If there are three tables, TableItem, TableAbcd and TablePqrs, as below
TableItem
ID item
1 item1
TableAbcd
ID Item ColA ColB ColC ColD
1 item1 A1 B1 C1 D1
TablePqrs
ID item ColA ColB ColC ColD ColValue
1 item1 A1 B1 null null 10000
2 item1 A1 B1 C1 D1 100
Here, for a given Item, There has to be just one record in the output which has the maximum columns matching in TableAbcd and TablePqrs.
Since row 1 of TableAbcd has maximum matching columns with TablePqrs row 2.
My output for join with above three tables should be,
item ColA ColB ColC ColD ColValue
item1 A1 B1 C1 D1 100
Code tried so far,
Select item, ColA, ColB, ColC, ColD, ColValue
FROM TableItem a
LEFT OUTER JOIN TableAbcd b
ON a.item = b.item
LEFT OUTER JOIN TablePqrs c
ON (b.ColA = c.ColA AND b.ColB = c.ColB AND b.ColC = c.ColC AND b.ColD = c.ColD)
OR (b.ColA = c.ColA AND b.ColB = c.ColB AND b.ColC = c.ColC)
OR (b.ColA = c.ColA AND b.ColB = c.ColB)
if fetch's me two records, i know there may be design issues, but we are getting data from third party legacy system, which has table structure as per its needs and sending this to another interface.
Please suggest.
Here the question is: How many columns match between B and C?
For the join clause you only need that at least one column of b matches the same column in c:
from c
left join b
on c.A = b.A or c.B = b.B or c.C = b.C or c.D = b.D
You can calc it by:
(case when c.A = b.A then 1 else 0 end)
+ (case when c.B = b.B then 1 else 0 end)
+ (case when c.C = b.B then 1 else 0 end)
+ (case when c.D = b.D then 1 else 0 end) as matches
Then simply order by matching rows (descendant) and limit the result to 1 row.
select
c.id, c.item, c.A, c.B, c.C, c.D, c.colValue,
(case when c.A = b.A then 1 else 0 end)
+ (case when c.B = b.B then 1 else 0 end)
+ (case when c.C = b.B then 1 else 0 end)
+ (case when c.D = b.D then 1 else 0 end) as matches
from c
left join b
on c.A = b.A or c.B = b.B or c.C = b.C or c.D = b.D
order by
((case when c.A = b.A then 1 else 0 end)
+ (case when c.B = b.B then 1 else 0 end)
+ (case when c.C = b.B then 1 else 0 end)
+ (case when c.D = b.D then 1 else 0 end)) desc
limit 1;
I've set up a rextester example just to check it: http://rextester.com/IPA67860
With TableAbcd called a and TablePqrs called p, the number of matches is (p.cola = a.cola) + (p.colb = a.colb) + (p.colc = a.colc) + (p.cold = a.cold), because in MySQL true is 1 and false is 0.
Now you are looking for the p records for which no other p record exists with a higher number of matches:
select *
from tablepqrs p1
where not exists
(
select *
from tablepqrs p2
join tableabcd a on a.item = p2.item
where p2.item = p1.item
and (p2.cola = a.cola) + (p2.colb = a.colb) + (p2.colc = a.colc) + (p2.cold = a.cold) >
(p1.cola = a.cola) + (p1.colb = a.colb) + (p1.colc = a.colc) + (p1.cold = a.cold)
);
In the code below you can see another option to filter.
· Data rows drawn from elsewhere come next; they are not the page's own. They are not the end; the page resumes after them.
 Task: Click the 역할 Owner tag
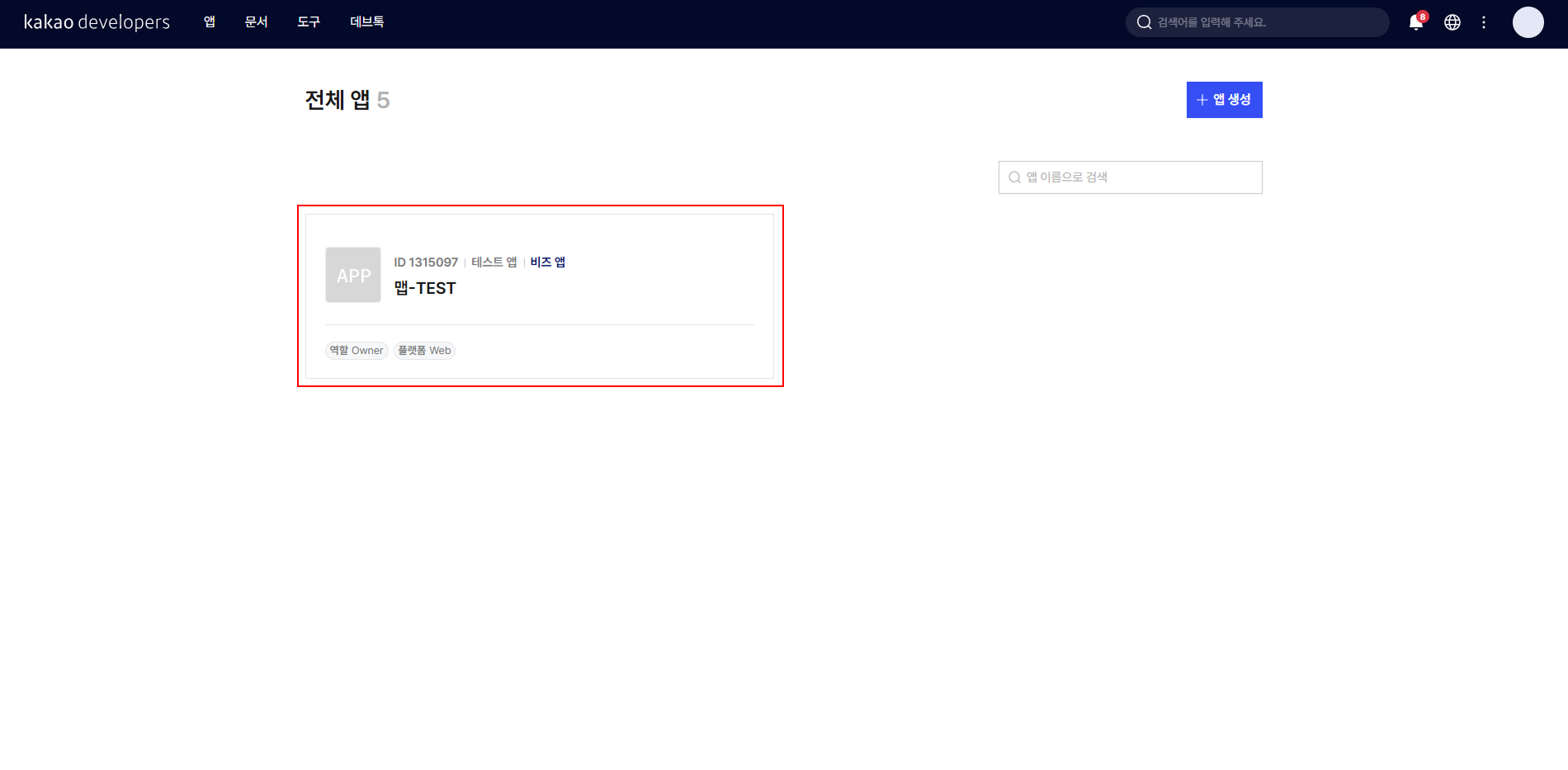coord(357,351)

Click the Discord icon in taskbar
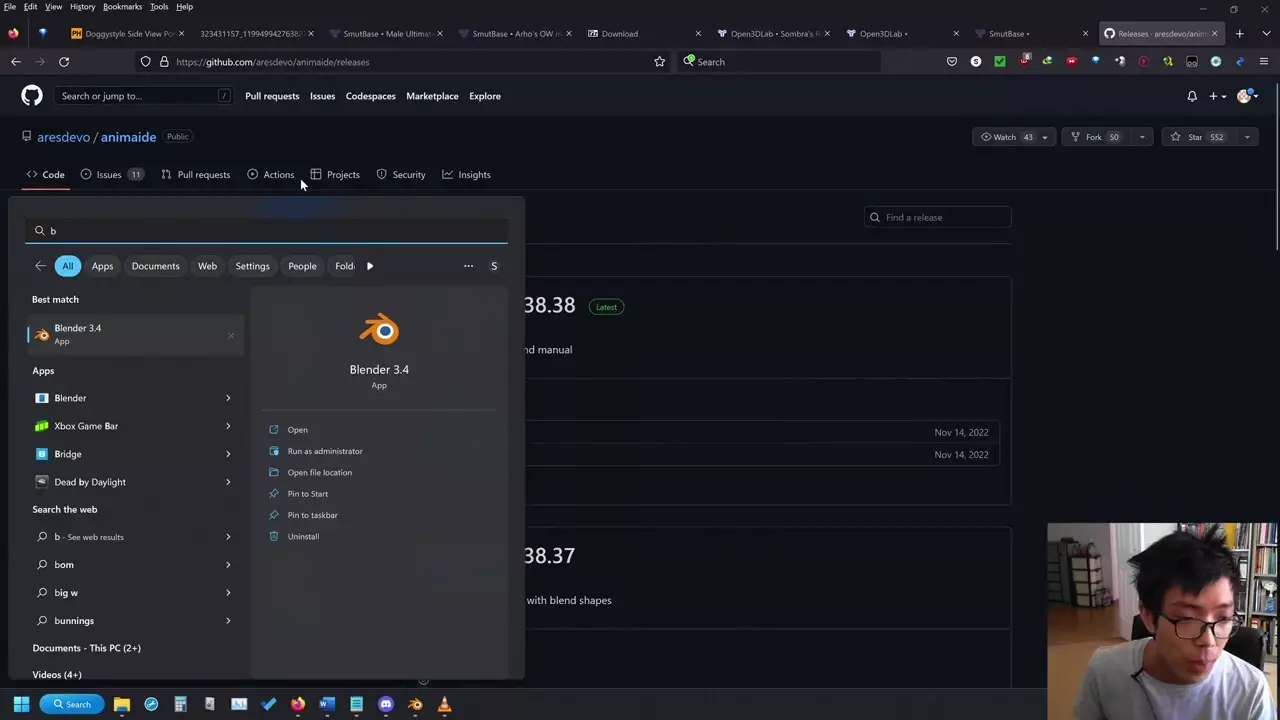[386, 704]
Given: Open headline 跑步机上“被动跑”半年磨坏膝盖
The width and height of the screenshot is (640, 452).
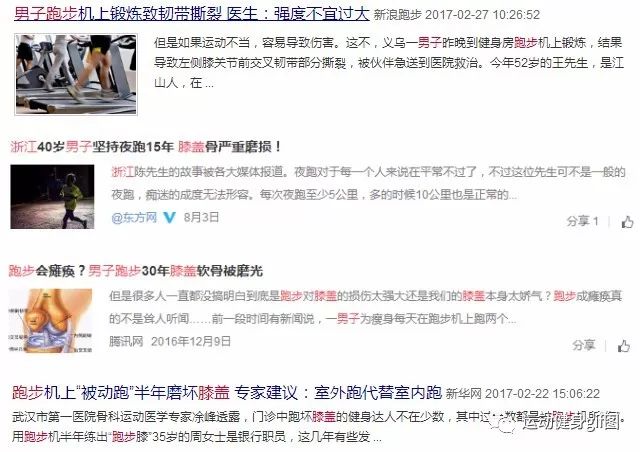Looking at the screenshot, I should click(227, 393).
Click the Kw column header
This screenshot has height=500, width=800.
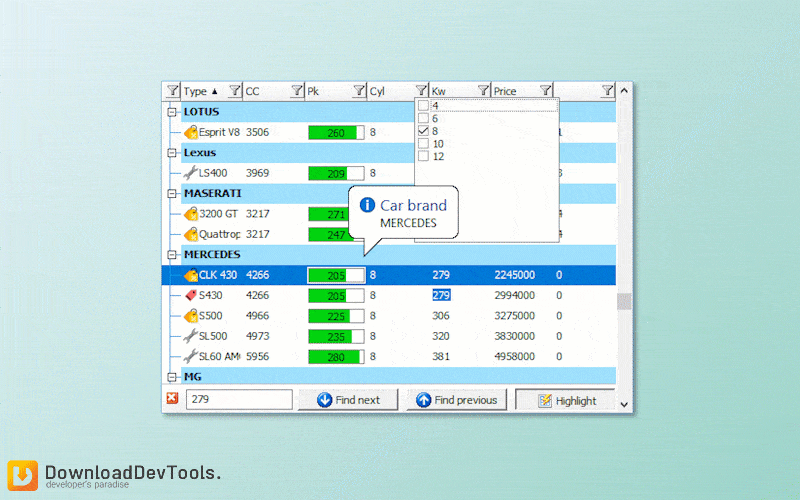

Its a similar approach to the one proposed by McNets, but using window functions.
The key is to compute a ranking which allows to determine the TablePqrs row with the best match. In the other hand, if two rows have the same ranking for the same item value, we have to use additional criteria to undo the tie. in the example, the criteria is the ID of the TableAbcd table. I'm not using outer joins so there will be no results for TableItems records without match ranking.
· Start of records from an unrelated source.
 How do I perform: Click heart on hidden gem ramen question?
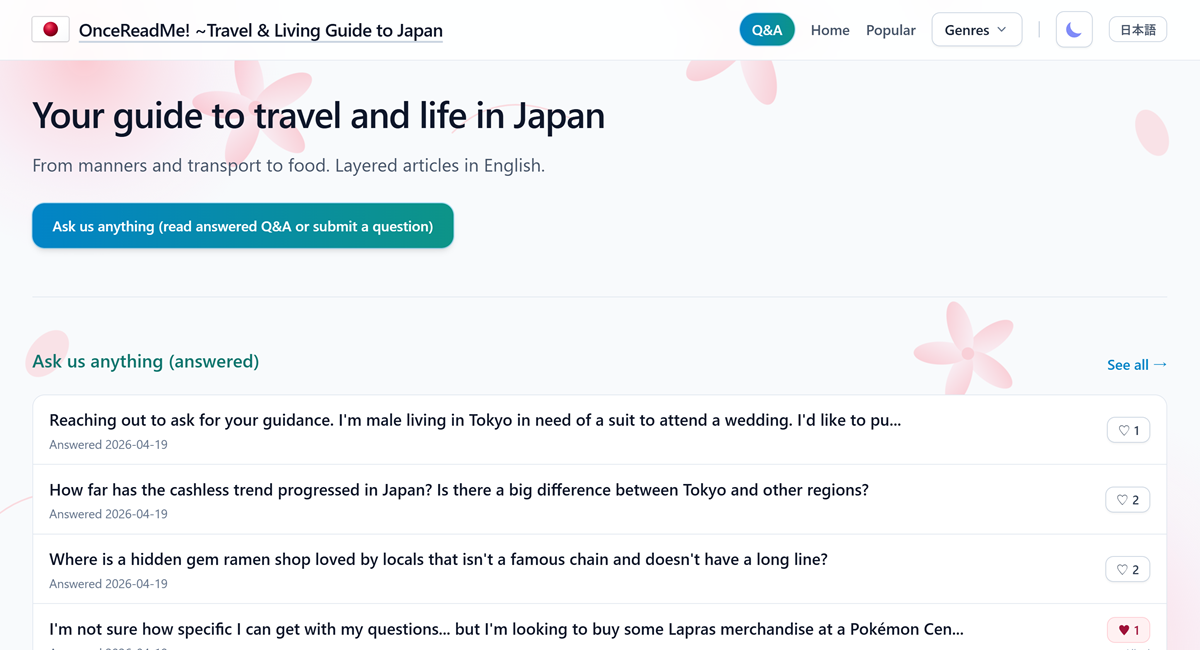coord(1127,570)
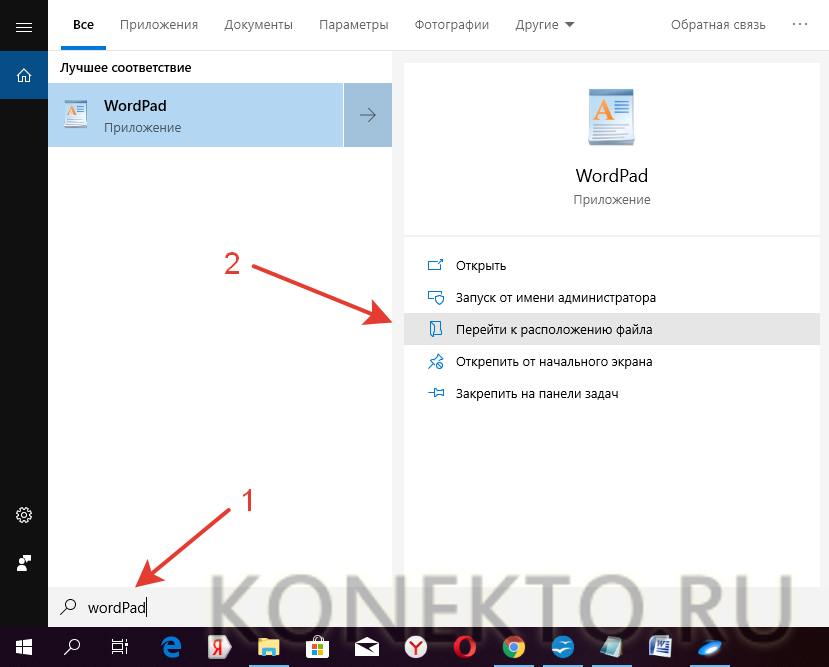Image resolution: width=829 pixels, height=667 pixels.
Task: Launch Microsoft Edge from the taskbar
Action: coord(171,647)
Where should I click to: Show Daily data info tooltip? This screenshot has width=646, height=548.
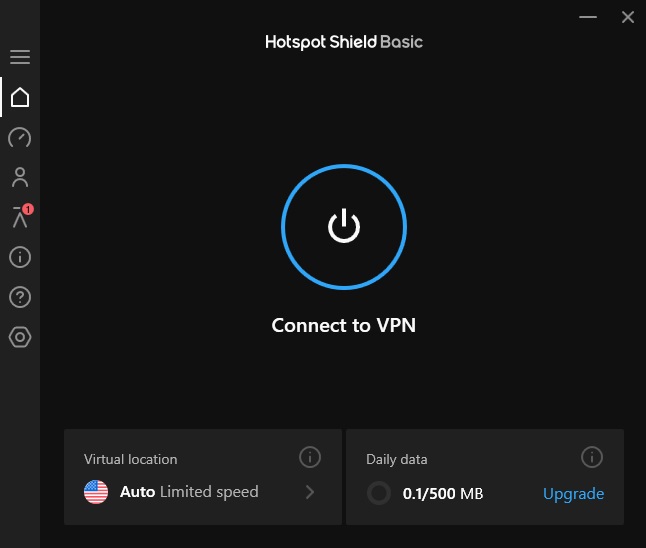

I'm not pretty sure if it really fits what you really want, just try it and get your own conclusions.
SELECT TableItem.id,
TableItem.item,
TablePqrs.colA,
TablePqrs.colB,
TablePqrs.colC,
TablePqrs.colD,
TablePqrs.value
FROM TableItem
INNER JOIN (SELECT DISTINCT
tableItemId,
FIRST_VALUE(tablePqrsId) OVER (PARTITION BY tableItemId ORDER BY ranking DESC, tablePqrsId DESC) tablePqrsId
FROM (SELECT rankTableItem.ID tableItemId,
rankTablePqrs.ID tablePqrsId,
CASE WHEN rankTablePqrs.colA IS NULL THEN 0 ELSE 1 END +
CASE WHEN rankTablePqrs.colB IS NULL THEN 0 ELSE 1 END +
CASE WHEN rankTablePqrs.colC IS NULL THEN 0 ELSE 1 END +
CASE WHEN rankTablePqrs.colD IS NULL THEN 0 ELSE 1 END ranking
FROM TableItem rankTableItem
INNER JOIN TableAbcd rankTableAbcd ON rankTableItem.item = rankTableAbcd.item
INNER JOIN TablePqrs rankTablePqrs ON rankTablePqrs.item = rankTableAbcd.item
AND (rankTableAbcd.colA = rankTablePqrs.colA
OR rankTableAbcd.colB = rankTablePqrs.colB
OR rankTableAbcd.colC = rankTablePqrs.colC
OR rankTableAbcd.colD = rankTablePqrs.colD))) pivotTable ON pivotTable.tableItemId = TableItem.Id
INNER JOIN TablePqrs ON TablePqrs.Id = pivotTable.tablePqrsId
I tried the below thing and it worked, the coalesce helps me prioritise which value to pick depending upon the order i mention in it.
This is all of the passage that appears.